───── MATERIAL SHOWN ─────
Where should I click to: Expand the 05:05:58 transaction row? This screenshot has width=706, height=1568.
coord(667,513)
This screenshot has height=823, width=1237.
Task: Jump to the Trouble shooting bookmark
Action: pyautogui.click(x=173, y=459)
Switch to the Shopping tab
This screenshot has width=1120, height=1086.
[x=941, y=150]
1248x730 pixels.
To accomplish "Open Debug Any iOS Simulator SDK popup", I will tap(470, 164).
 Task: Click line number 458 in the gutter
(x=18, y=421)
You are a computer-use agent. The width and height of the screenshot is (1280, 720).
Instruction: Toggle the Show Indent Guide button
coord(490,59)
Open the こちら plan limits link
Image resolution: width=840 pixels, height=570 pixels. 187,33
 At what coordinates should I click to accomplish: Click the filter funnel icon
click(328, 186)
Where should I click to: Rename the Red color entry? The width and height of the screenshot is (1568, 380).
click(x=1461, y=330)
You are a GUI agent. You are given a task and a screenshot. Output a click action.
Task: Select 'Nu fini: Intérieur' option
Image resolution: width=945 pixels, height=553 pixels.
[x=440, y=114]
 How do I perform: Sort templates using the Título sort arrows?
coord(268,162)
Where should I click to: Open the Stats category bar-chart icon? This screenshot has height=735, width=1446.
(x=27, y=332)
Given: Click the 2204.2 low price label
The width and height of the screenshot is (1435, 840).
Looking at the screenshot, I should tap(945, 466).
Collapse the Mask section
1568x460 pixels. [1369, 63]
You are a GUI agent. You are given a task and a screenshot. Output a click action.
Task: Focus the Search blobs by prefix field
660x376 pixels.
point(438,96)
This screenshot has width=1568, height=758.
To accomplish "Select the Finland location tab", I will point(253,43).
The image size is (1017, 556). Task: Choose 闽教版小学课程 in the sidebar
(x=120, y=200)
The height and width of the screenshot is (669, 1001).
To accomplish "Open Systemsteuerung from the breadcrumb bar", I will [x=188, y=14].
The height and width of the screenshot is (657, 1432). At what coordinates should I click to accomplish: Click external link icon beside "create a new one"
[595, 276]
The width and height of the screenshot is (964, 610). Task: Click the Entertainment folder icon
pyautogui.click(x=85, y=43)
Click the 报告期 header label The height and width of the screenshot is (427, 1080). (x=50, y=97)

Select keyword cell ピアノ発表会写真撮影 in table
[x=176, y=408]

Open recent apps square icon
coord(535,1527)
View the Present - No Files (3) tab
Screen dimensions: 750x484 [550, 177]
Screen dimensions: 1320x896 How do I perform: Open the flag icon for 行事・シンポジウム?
─────
* THE TASK *
Send back each record exactly, and include them all.

* SOLUTION TO THE PROBLEM *
Where should I click to: Expand the 05:05:58 transaction row? This screenshot has width=706, height=1568.
coord(667,513)
This screenshot has height=823, width=1237.
Task: Jump to the Trouble shooting bookmark
Action: pyautogui.click(x=173, y=459)
Switch to the Shopping tab
This screenshot has width=1120, height=1086.
[x=941, y=150]
1248x730 pixels.
To accomplish "Open Debug Any iOS Simulator SDK popup", I will tap(470, 164).
 Task: Click line number 458 in the gutter
(x=18, y=421)
You are a computer-use agent. The width and height of the screenshot is (1280, 720).
Instruction: Toggle the Show Indent Guide button
coord(490,59)
Open the こちら plan limits link
Image resolution: width=840 pixels, height=570 pixels. 187,33
 At what coordinates should I click to accomplish: Click the filter funnel icon
click(328, 186)
Where should I click to: Rename the Red color entry? The width and height of the screenshot is (1568, 380).
click(x=1461, y=330)
You are a GUI agent. You are given a task and a screenshot. Output a click action.
Task: Select 'Nu fini: Intérieur' option
Image resolution: width=945 pixels, height=553 pixels.
[x=440, y=114]
 How do I perform: Sort templates using the Título sort arrows?
coord(268,162)
Where should I click to: Open the Stats category bar-chart icon? This screenshot has height=735, width=1446.
(x=27, y=332)
Given: Click the 2204.2 low price label
The width and height of the screenshot is (1435, 840).
Looking at the screenshot, I should tap(945, 466).
Collapse the Mask section
1568x460 pixels. [1369, 63]
You are a GUI agent. You are given a task and a screenshot. Output a click action.
Task: Focus the Search blobs by prefix field
660x376 pixels.
point(438,96)
This screenshot has width=1568, height=758.
To accomplish "Select the Finland location tab", I will point(253,43).
The image size is (1017, 556). Task: Choose 闽教版小学课程 in the sidebar
(x=120, y=200)
The height and width of the screenshot is (669, 1001).
To accomplish "Open Systemsteuerung from the breadcrumb bar", I will [x=188, y=14].
The height and width of the screenshot is (657, 1432). At what coordinates should I click to accomplish: Click external link icon beside "create a new one"
[595, 276]
The width and height of the screenshot is (964, 610). Task: Click the Entertainment folder icon
pyautogui.click(x=85, y=43)
Click the 报告期 header label The height and width of the screenshot is (427, 1080). (x=50, y=97)

Select keyword cell ピアノ発表会写真撮影 in table
[x=176, y=408]

Open recent apps square icon
coord(535,1527)
View the Present - No Files (3) tab
Screen dimensions: 750x484 [550, 177]
Screen dimensions: 1320x896 How do I perform: Open the flag icon for 行事・シンポジウム?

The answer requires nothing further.